Persistent anarchist attacks in Greece force new police attention

The Associated Press 22. January 2007

ATHENS, Greece: Greek law enforcement leaders, alarmed by renewed outbreaks of anarchist violence, met Monday seeking ways to end increasingly frequent firebombings and vandalism in the country's two largest cities.
The country's police chief met with the head of the Supreme Court after a prosecutor last Friday ordered an investigation into the violence and why police had failed to make any arrests.
The meeting followed further attacks in Thessaloniki, with assailants early Monday throwing firebombs at a bank and outside a university building. Nobody was hurt.
Although the firebombings rarely cause injuries, the almost nightly hit-and-run attacks against banks, government offices and other targets come at a time of increased concern over the possible return of domestic terrorism. On Jan. 12, assailants fired a rocketed propelled grenade into the U.S. Embassy building, in the boldest attack in Greece by suspected farleft militants in years.
Police Chief Anastasios Dimoshakis, who met with the head of the Supreme Court and its chief prosecutor, denied his force was using heavy-handed tactics.
"The Greek police have no vendetta against the citizens ... the police are not part of the problem, they are part of the solution," he said.
He added that last year, some 140 anarchists had been arrested and another 650 detained in Athens and Thessaloniki after violent incidents.
Jarred by the demonstrations and violence, the conservative government has twice delayed action on its long-touted university reform to permit private universities in Greece, even though the main Socialist opposition supports the changes, which require a constitutional amendment.

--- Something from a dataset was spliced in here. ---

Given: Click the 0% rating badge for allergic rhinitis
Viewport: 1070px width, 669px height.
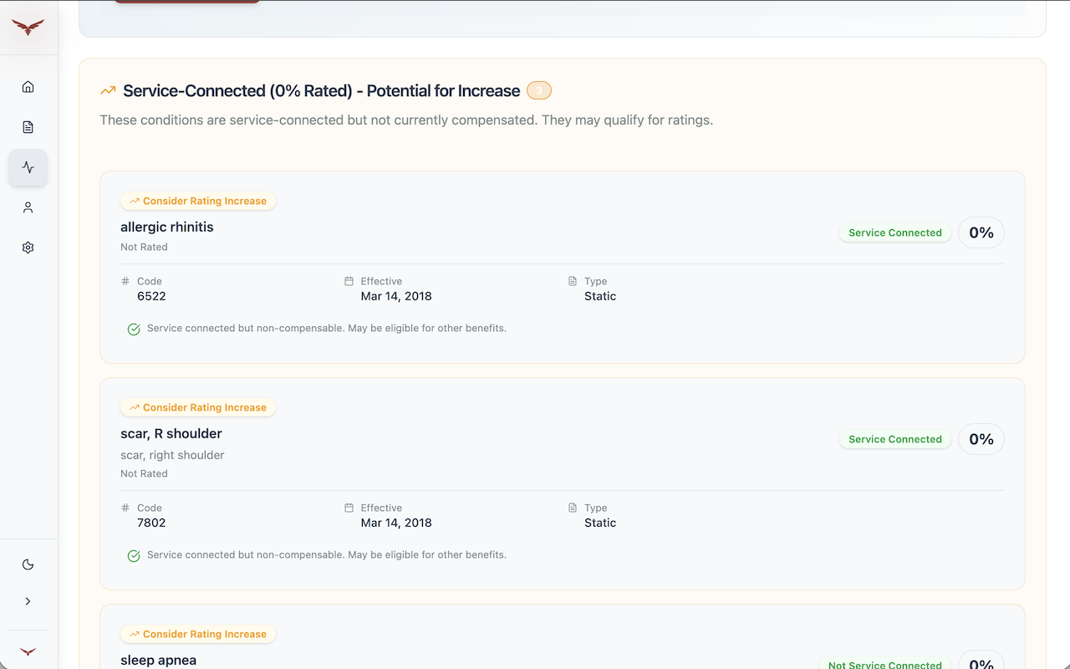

The sight of youths on foot, their faces obscured by masks, prowling the streets in unruly packs and wreaking nightly havoc is menacing but also familiar. Self-styled anarchists have been around in Athens and Thessaloniki for more than 20 years and now have reappeared with a vengeance.
Thanos Veremis, head of the national council for education, an advisory body, said these individuals were taking advantage of anti-government protests to cause trouble.
"(It's) a predictable reaction of the minority that would rather not see any changes," he said in an interview.
The extremists "have nothing to do with university, but fall in with the demonstrations and usually make the entire affair more dramatic, at the expense of shopkeepers and policemen."
Two anarchists awaiting trial in prison near Athens have been on hunger strike for more than a month over allegedly forced police confessions last May. Last fall, a Cypriot student in Thessaloniki was hospitalized after a police beating that was shown on national television. The government, up for re-election next year, wants to avoid accusations of tolerating excessive policing.
Government spokesman Evangelos Antonaros on Monday said anarchist violence faced determined political opposition. "There is no doubt that the parliamentary parties condemn ... these acts of violence, which are not compatible with the workings of our democracy."